===== Selection =====

Please note that the problem comes down to a configuration issue but that Kerberos itself and Cloudera Manager were both installed correctly. Many of the problems I ran across while searching for answers came down to Kerberos or Hadoop being installed incorrectly. The problem I had occurred even though both Hadoop and Kerberos were functional, but they were not configured to work together properly.
TL;DR
MAKE SURE YOU HAVE A TICKET
Do a klist from the user you are trying to execute the hadoop command.
$ sudo su - myuser
$ klist
If you don't have a ticket, it will print:
klist: Credentials cache file '/tmp/krb5cc_0' not found
If you try to do a hadoop command without a ticket you will get the GSS INITIATE FAILED error by design:
WARN ipc.Client: Exception encountered while connecting to the server : javax.security.sasl.SaslException: GSS initiate failed [Caused by GSSException: No valid credentials provided (Mechanism level: Failed to find any Kerberos tgt)]
In other words, that is not an install problem. If this is your situation, take a look at:
http://www.roguelynn.com/words/explain-like-im-5-kerberos/
For other troubleshooting of Kerberos in general, check out https://steveloughran.gitbooks.io/kerberos_and_hadoop/content/sections/errors.html
CDH DEFAULT HDFS USER AND GROUP RESTRICTIONS
A default install of Cloudera has user and group restrictions on execution of hadoop commands, including a specific ban on certain users ( more on page 57 of http://www.cloudera.com/documentation/enterprise/5-6-x/PDF/cloudera-security.pdf ).
There are several properties that deal with this, including the supergroup for hdfs being set to the string supergroup instead of hdfs, dfs_permissions enabled property being set to false by default (hadoop user file permissions), users with uid over 1000 being banned.
Any of these could be a factor, for me it was HDFS being listed in the banned.users property.
Specifically for user HDFS, make sure you have removed hdfs from the banned.users configuration property in hdfs-site.xml configuration if you are trying to use it to execute hadoop commands.
1) UNPRIVILEGED USER AND WRITE PERMISSIONS
The Cloudera-recommended way to execute Hadoop commands is to create an unprivileged user and matching principal, instead of using the hdfs user. A gotcha is that this user also needs its own /user directory and can run into write permissions errors with the /user directory. If your unprivileged user does not have a directory in /user, it may result in the WRITE permissions denied error.
Cloudera Knowledge Article
http://community.cloudera.com/t5/CDH-Manual-Installation/How-to-resolve-quot-Permission-denied-quot-errors-in-CDH/ta-p/36141
2) DATANODE PORTS AND DATA DIR PERMISSIONS
Another related issue is that Cloudera sets dfs.datanode.data.dir to 750 on a non-kerberized cluster, but requires 700 on a kerberized cluster. With the wrong dir permissions set, the Kerberos install will fail. The ports for the datanodes must also be set to values below 1024, which are recommended as 1006 for the HTTP port and 1004 for the Datanode port.

===== Data provided =====

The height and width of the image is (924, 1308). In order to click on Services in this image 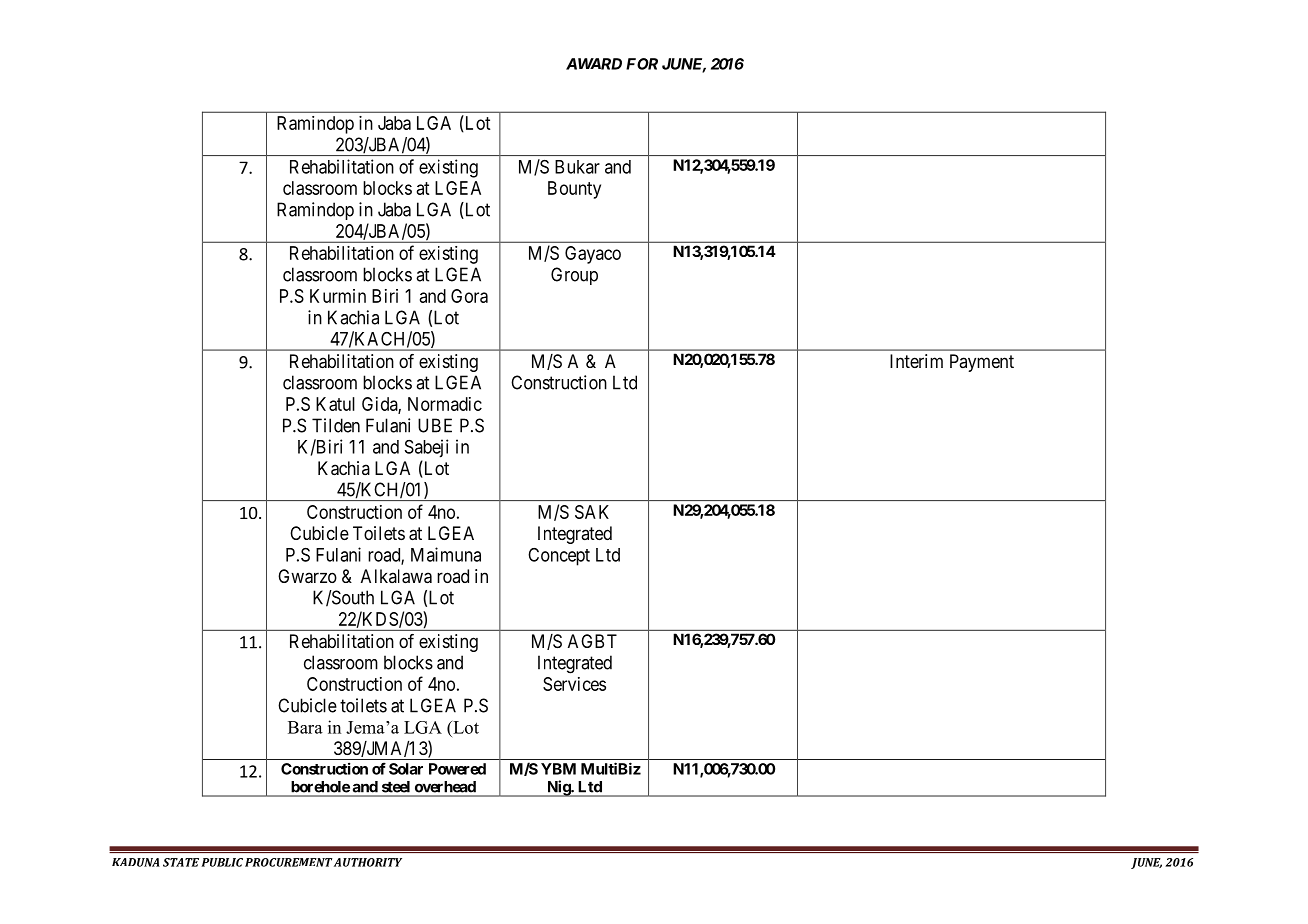, I will do `click(574, 684)`.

=====

== Task brief ==
Write out the passage in the Kerberos troubleshooting notes above from "Specifically for user" to "execute hadoop commands.".

== Full response ==
Specifically for user HDFS, make sure you have removed hdfs from the banned.users configuration property in hdfs-site.xml configuration if you are trying to use it to execute hadoop commands.